RHex has extraordinary rough-terrain mobility

This is from their conclusion:

"We found no evidence that these multilegged runners use neural feedback to follow a foreleg's secure foothold or to adjust the location of where their legs contact the substrate. By using the kinetic energy of rapid running to bridge gaps in footholds and distributing mechanical feedback over many legs and locations along the leg, animals can overcome the inherent delays of neural feedback as well the problem of noisy sensors, thereby simplifying control. Use of a physical model, a legged robot, supported our contention because the hexapod was able to traverse low probability foothold terrain better with a broader leg contact area and collapsible spines, but without a single change to its electronic controller. Our discovery of distributed mechanical feedback provided biological inspiration to a robot that can now traverse terrain previously impassable."

It is worth standing back and reflecting on what is happening here. The research team has devoted much time to understanding the control strategies of arthropods and has found that these organisms must be understood in a holistic way. The control system involves distributed neuronal and mechanical feedback mechanisms which are so sophisticated that our best efforts at emulation can only be described as crude. The robot RHex is undoubtedly a product of some highly intelligent research scientists and engineers, but why is it that people baulk at the thought that the multilegged runners they have been studying are also the product of intelligent design?
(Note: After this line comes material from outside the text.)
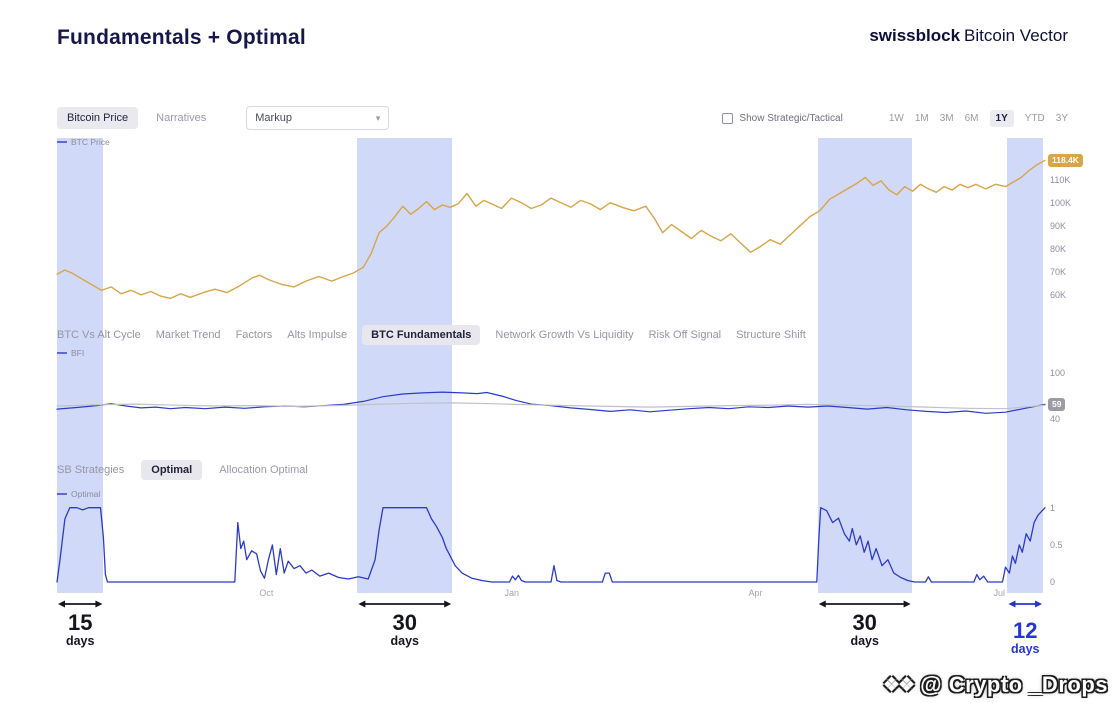 The width and height of the screenshot is (1120, 703). What do you see at coordinates (728, 118) in the screenshot?
I see `show-strategic-tactical-icon` at bounding box center [728, 118].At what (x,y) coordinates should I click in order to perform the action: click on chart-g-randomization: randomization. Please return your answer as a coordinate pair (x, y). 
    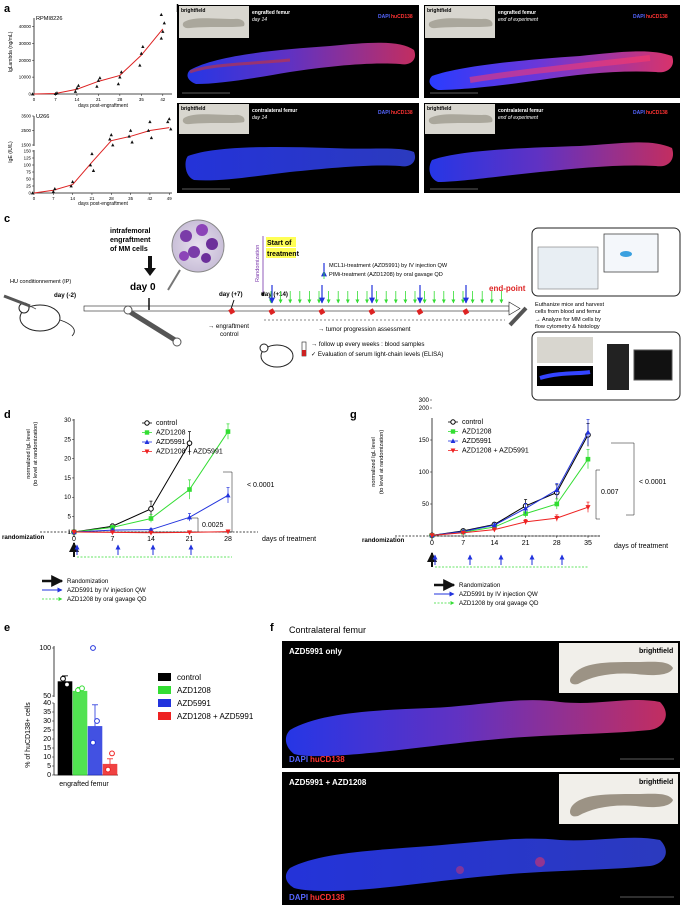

Distributed mechanical feedback in arthropods and robots simplifies control of rapid running on challenging terrain
J C Spagna, D I Goldman, P-C Lin, D E Koditschek and R J Full
Bioinspiration & Biomimimetics, 2(1) (March 2007) 9-18 | doi 10.1088/1748-3182/2/1/002

Abstract. Terrestrial arthropods negotiate demanding terrain more effectively than any search-and-rescue robot. Slow, precise stepping using distributed neural feedback is one strategy for dealing with challenging terrain. Alternatively, arthropods could simplify control on demanding surfaces by rapid running that uses kinetic energy to bridge gaps between footholds. We demonstrate that this is achieved using distributed mechanical feedback, resulting from passive contacts along legs positioned by pre-programmed trajectories favorable to their attachment mechanisms. We used wire-mesh experimental surfaces to determine how a decrease in foothold probability affects speed and stability. Spiders and insects attained high running speeds on simulated terrain with 90% of the surface contact area removed. Cockroaches maintained high speeds even with their tarsi ablated, by generating horizontally oriented leg trajectories. Spiders with more vertically directed leg placement used leg spines, which resulted in more effective distributed contact by interlocking with asperities during leg extension, but collapsing during flexion, preventing entanglement. Ghost crabs, which naturally lack leg spines, showed increased mobility on wire mesh after the addition of artificial, collapsible spines. A bioinspired robot, RHex, was redesigned to maximize effective distributed leg contact, by changing leg orientation and adding directional spines. These changes improved RHex's agility on challenging surfaces without adding sensors or changing the control system.

See also:

RHex Web site

RHex robot (video)

Feedback on this blog from an engineer working in robotics: "Seeing design in an animal as the result of intelligence tends to make me strive for deeper answers to the technical problems of bio/robomechanics and control, whereas seeing animals as the result of evolution tends to make thinking, in my opinion, much shallower."